Exercise instructions: I need an exact copy of the lines from the one containing "Image resolution: width=485" through the end of the records, without any pictures.

[Stored records]
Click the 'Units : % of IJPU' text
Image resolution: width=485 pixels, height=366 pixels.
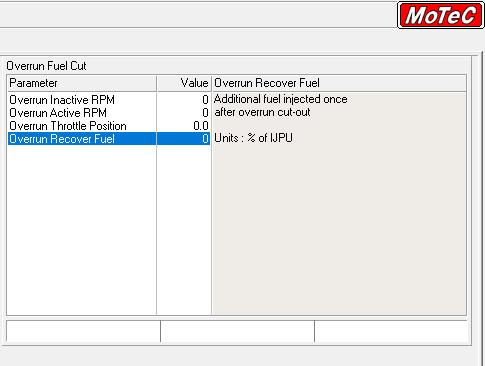[253, 138]
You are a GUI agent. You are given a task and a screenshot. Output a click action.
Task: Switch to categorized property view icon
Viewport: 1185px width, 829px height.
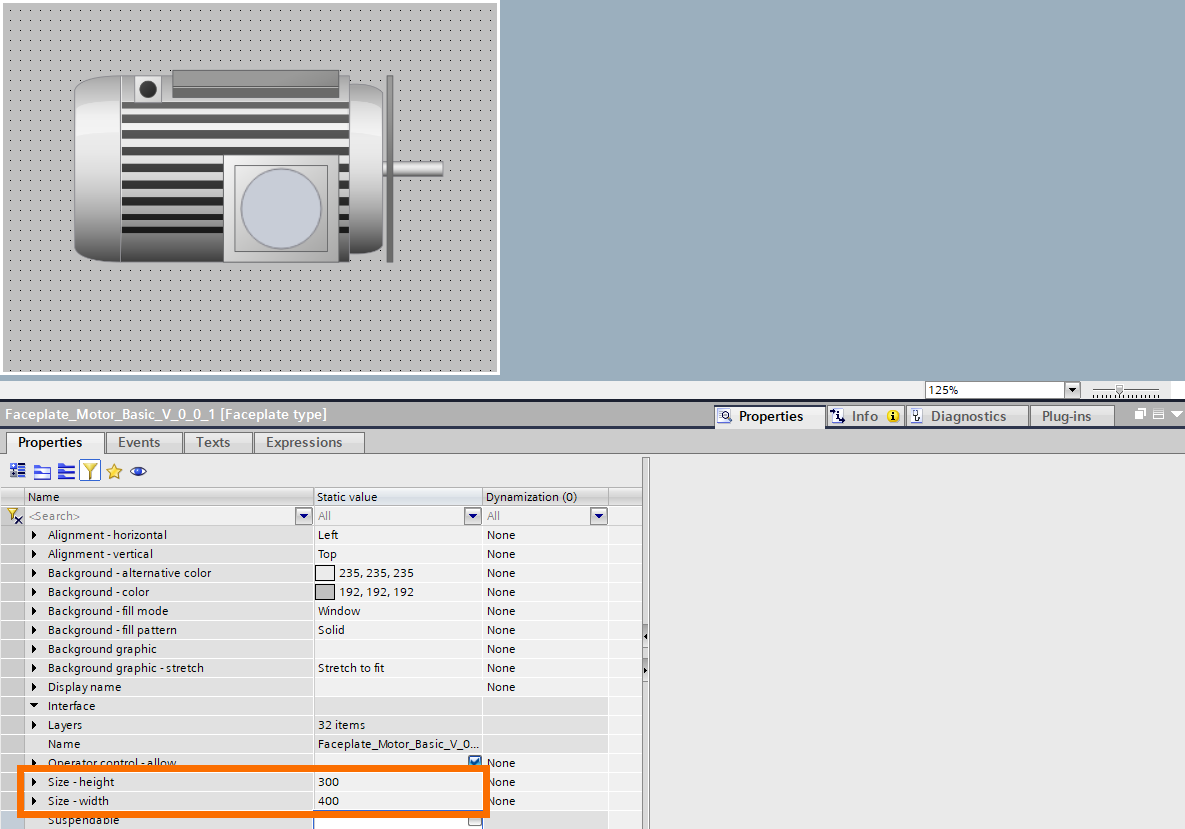point(16,471)
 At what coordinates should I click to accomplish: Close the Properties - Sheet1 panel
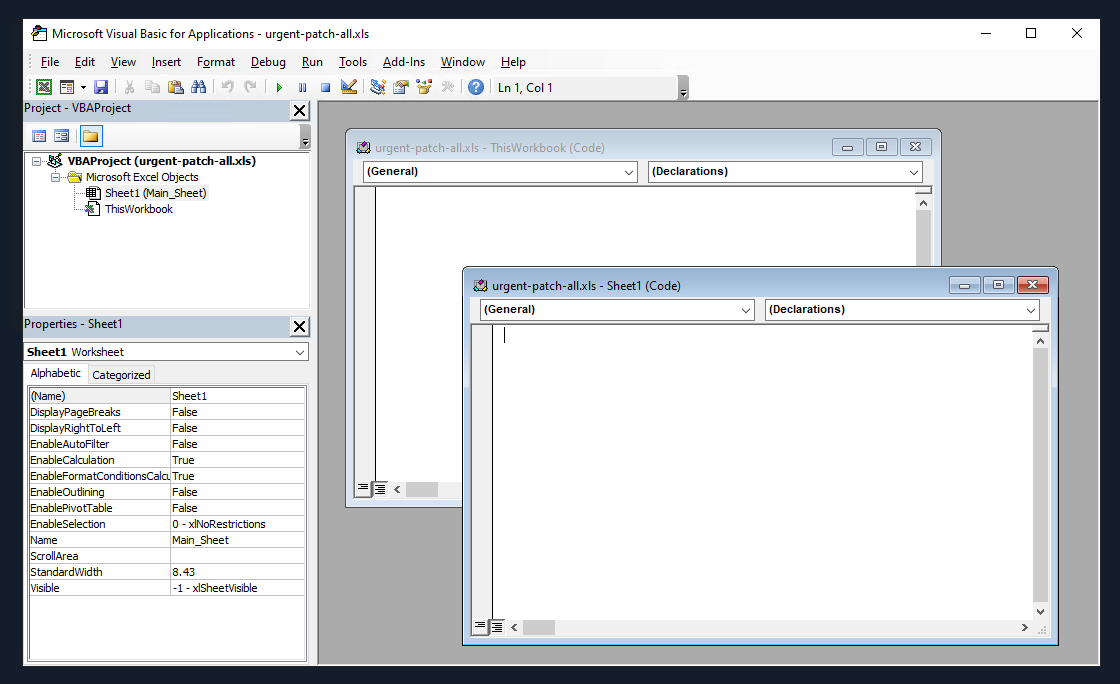[x=299, y=326]
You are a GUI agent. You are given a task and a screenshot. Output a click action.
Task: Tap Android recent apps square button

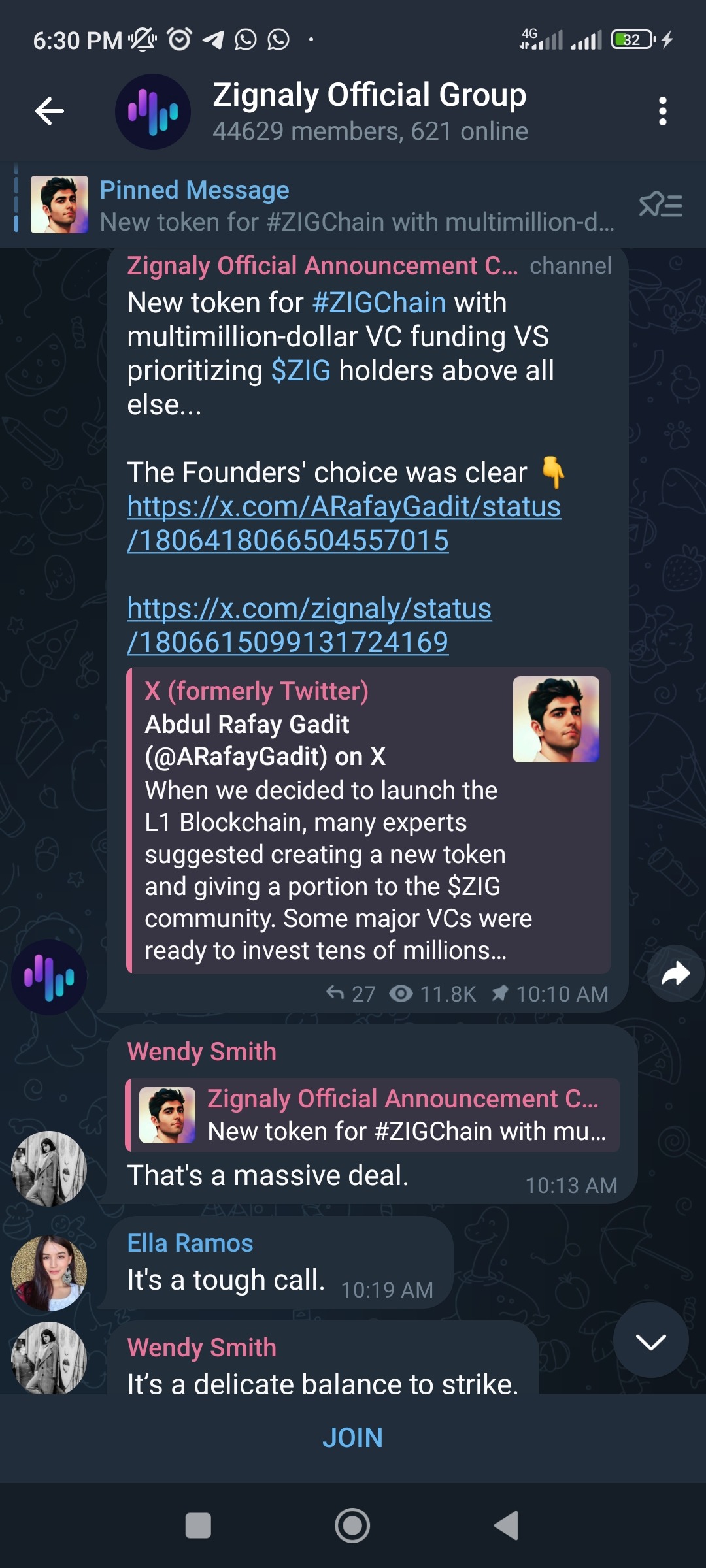coord(198,1526)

Expected output:
Image resolution: width=485 pixels, height=366 pixels.
[253, 138]
You are a GUI agent. You are given a task and a screenshot. Output a click action.
Task: Switch to categorized property view icon
Viewport: 1185px width, 829px height.
point(16,471)
 At what coordinates should I click to accomplish: Close the Properties - Sheet1 panel
[x=299, y=326]
You are a GUI agent. You are given a task and a screenshot. Output a click action.
Task: Tap Android recent apps square button

coord(198,1526)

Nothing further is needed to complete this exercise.